TASK ITEM: Reproduce every record exactly.

Collected data entries

::::::

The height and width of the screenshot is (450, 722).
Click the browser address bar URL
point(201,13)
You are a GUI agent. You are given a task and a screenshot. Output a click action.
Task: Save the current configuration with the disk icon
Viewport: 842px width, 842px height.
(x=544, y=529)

::::::

FINISHED TASK:
The height and width of the screenshot is (450, 722).
Click the browser address bar URL
point(201,13)
You are a GUI agent. You are given a task and a screenshot. Output a click action.
Task: Save the current configuration with the disk icon
Viewport: 842px width, 842px height.
(x=544, y=529)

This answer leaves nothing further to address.